Stored data entries:
- - - -

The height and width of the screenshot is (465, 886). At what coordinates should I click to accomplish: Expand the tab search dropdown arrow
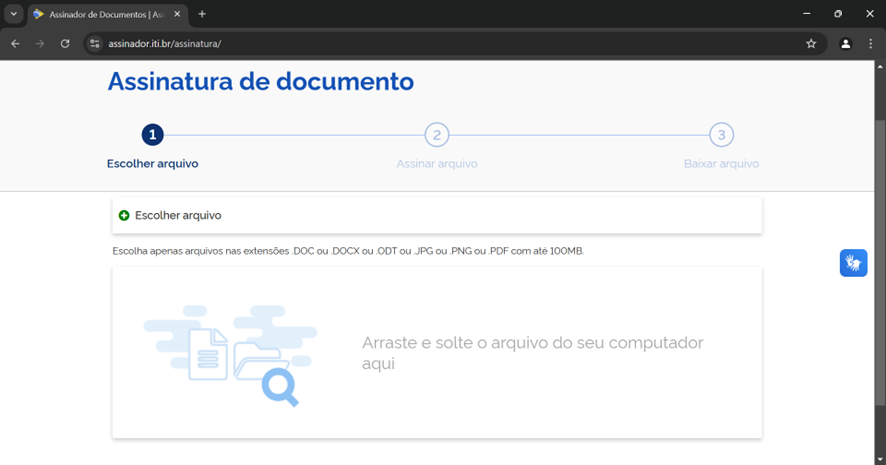(x=14, y=14)
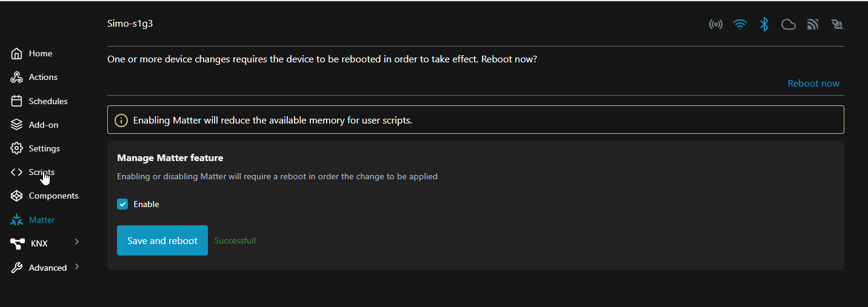Expand the Advanced submenu chevron
The image size is (868, 307).
pos(77,266)
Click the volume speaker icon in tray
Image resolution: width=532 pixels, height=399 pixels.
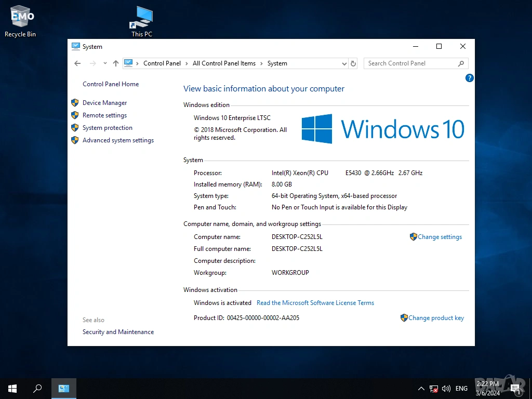[446, 388]
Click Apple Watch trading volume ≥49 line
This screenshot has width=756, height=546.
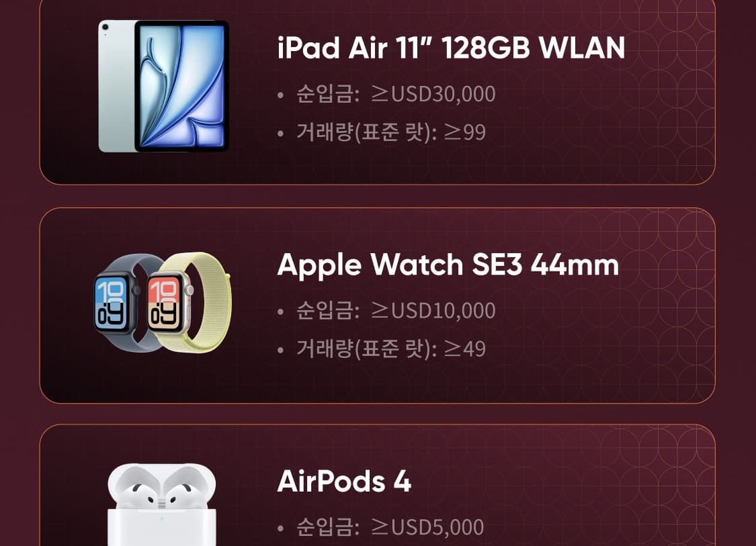pos(382,349)
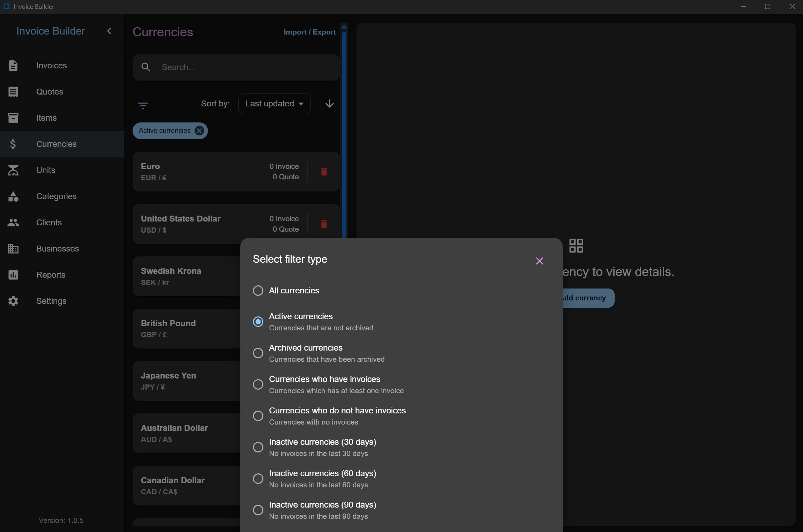This screenshot has height=532, width=803.
Task: Click the Units scale icon
Action: point(13,170)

- - - -

* _What you need to do_
Pick from the records each line that contains the word "volume" and show it.

* _Answer area_
Click the volume speaker icon in tray
Click Apple Watch trading volume ≥49 line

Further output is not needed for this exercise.